_Data to process_
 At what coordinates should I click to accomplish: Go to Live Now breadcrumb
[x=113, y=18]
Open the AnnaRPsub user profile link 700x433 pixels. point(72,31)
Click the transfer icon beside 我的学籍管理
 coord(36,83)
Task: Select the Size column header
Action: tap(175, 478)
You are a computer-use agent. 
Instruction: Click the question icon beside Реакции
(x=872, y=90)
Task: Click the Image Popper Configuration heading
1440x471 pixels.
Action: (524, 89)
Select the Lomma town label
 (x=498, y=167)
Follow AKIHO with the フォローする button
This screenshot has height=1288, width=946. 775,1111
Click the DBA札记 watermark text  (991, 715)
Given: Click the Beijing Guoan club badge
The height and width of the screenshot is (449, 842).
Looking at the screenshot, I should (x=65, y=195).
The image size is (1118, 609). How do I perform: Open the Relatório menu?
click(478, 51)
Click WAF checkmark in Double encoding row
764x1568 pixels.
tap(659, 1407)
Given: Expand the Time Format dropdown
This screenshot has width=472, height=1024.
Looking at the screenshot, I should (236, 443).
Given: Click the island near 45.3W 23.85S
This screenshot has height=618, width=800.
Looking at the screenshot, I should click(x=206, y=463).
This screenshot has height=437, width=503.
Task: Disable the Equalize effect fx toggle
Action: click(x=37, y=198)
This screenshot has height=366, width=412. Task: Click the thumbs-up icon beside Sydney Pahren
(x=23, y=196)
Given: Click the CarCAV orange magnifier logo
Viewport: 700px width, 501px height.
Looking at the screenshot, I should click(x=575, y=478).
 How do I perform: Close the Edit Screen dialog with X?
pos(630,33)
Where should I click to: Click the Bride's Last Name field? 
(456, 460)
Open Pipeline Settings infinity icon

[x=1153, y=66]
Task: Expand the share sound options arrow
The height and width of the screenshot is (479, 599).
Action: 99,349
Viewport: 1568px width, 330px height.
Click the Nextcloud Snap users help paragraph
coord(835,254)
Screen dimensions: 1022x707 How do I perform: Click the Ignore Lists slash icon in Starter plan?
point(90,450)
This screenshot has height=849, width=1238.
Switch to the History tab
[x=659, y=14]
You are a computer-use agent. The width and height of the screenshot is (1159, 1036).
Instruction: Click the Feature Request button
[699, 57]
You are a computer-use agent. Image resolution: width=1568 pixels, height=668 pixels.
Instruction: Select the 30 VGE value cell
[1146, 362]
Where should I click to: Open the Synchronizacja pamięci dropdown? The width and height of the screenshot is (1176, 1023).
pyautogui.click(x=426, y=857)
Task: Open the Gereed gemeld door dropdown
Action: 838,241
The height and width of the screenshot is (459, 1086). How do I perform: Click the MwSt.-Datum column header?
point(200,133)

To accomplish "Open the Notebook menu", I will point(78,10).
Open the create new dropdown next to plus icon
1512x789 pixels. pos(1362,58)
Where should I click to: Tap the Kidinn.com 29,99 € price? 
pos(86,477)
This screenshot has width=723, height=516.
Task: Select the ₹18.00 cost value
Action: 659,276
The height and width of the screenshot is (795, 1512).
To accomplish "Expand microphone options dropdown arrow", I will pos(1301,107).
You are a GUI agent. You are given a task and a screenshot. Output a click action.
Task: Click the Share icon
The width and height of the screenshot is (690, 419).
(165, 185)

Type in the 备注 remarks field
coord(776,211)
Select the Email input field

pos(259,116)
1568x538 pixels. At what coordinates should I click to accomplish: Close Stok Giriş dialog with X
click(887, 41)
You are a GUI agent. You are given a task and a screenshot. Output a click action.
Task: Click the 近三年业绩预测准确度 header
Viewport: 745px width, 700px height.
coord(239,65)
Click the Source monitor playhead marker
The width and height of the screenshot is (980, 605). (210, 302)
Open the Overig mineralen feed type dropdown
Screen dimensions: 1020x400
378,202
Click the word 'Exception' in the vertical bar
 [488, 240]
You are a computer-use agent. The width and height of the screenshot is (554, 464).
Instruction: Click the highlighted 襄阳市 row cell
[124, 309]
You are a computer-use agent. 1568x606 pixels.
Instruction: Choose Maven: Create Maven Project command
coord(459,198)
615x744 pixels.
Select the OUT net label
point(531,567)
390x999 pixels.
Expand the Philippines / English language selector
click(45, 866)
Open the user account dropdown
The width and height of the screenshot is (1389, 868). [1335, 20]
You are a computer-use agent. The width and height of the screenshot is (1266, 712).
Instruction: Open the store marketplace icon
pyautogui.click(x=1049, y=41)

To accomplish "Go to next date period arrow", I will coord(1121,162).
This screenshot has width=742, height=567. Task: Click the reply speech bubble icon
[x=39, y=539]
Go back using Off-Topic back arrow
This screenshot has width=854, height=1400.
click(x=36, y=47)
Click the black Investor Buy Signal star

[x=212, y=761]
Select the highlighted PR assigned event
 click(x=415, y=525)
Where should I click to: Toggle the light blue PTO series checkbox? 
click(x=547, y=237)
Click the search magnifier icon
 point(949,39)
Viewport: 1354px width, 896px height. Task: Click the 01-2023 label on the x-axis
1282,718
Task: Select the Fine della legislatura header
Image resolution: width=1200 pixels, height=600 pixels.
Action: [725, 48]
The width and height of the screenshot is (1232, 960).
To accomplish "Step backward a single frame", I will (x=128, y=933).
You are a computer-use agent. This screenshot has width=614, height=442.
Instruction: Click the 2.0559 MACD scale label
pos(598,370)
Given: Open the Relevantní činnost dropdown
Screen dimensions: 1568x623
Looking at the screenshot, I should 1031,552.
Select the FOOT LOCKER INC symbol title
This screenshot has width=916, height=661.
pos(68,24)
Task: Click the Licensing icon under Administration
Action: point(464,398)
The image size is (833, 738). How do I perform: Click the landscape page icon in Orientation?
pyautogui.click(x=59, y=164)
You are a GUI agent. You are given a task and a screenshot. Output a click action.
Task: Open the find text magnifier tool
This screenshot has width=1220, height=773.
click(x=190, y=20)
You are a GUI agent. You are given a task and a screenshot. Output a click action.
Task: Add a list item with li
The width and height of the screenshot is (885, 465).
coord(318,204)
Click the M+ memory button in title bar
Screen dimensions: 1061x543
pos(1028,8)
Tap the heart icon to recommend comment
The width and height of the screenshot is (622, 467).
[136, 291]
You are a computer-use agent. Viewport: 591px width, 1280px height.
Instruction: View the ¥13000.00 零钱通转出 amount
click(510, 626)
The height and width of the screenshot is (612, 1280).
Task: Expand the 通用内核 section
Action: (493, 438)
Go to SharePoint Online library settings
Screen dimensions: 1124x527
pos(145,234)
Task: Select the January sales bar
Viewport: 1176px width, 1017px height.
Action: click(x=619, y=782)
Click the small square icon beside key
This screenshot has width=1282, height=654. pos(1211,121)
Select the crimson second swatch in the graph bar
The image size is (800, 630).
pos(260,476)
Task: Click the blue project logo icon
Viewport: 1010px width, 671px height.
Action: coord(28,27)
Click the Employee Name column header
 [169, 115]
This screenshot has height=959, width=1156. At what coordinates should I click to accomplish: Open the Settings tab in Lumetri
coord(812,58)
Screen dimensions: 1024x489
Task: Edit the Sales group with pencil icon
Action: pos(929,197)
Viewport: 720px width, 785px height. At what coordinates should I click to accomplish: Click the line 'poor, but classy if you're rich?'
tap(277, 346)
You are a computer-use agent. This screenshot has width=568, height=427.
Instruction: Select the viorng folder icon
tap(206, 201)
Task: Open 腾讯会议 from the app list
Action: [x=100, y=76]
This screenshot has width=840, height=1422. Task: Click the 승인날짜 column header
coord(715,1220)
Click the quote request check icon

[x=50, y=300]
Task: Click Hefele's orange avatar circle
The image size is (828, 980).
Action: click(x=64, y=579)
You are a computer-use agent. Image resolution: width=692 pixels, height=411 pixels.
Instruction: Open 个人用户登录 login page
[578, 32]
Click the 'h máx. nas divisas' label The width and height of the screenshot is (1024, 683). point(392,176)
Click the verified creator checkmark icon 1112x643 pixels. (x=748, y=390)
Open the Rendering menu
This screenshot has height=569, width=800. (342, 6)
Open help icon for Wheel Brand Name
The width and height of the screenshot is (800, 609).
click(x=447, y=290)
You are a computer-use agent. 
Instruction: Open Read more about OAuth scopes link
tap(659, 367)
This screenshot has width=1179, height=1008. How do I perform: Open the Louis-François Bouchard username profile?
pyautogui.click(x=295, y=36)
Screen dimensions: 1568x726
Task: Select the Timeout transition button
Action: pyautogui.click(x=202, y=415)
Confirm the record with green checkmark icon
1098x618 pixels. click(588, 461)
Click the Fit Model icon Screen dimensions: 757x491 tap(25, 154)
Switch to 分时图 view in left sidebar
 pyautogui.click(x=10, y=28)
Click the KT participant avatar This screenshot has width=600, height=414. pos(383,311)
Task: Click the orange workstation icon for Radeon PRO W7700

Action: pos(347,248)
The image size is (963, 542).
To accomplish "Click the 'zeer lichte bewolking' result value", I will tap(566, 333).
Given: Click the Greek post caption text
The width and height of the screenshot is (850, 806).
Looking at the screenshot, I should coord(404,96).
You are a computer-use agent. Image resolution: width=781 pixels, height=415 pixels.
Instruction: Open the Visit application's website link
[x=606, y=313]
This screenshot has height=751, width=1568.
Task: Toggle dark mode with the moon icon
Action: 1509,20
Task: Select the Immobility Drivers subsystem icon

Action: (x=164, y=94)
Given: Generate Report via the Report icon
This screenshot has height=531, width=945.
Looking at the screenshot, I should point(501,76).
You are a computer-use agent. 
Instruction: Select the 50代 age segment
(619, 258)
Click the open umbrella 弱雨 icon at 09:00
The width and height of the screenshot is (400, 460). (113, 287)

_Requirement_
Find the line with "Task: Add a list item with li" in the entries above. Retype it and each line after it, exactly, through the line with "Tap the heart icon to recommend comment", and stop there.

_Task solution_
Task: Add a list item with li
The width and height of the screenshot is (885, 465).
coord(318,204)
Click the M+ memory button in title bar
Screen dimensions: 1061x543
pos(1028,8)
Tap the heart icon to recommend comment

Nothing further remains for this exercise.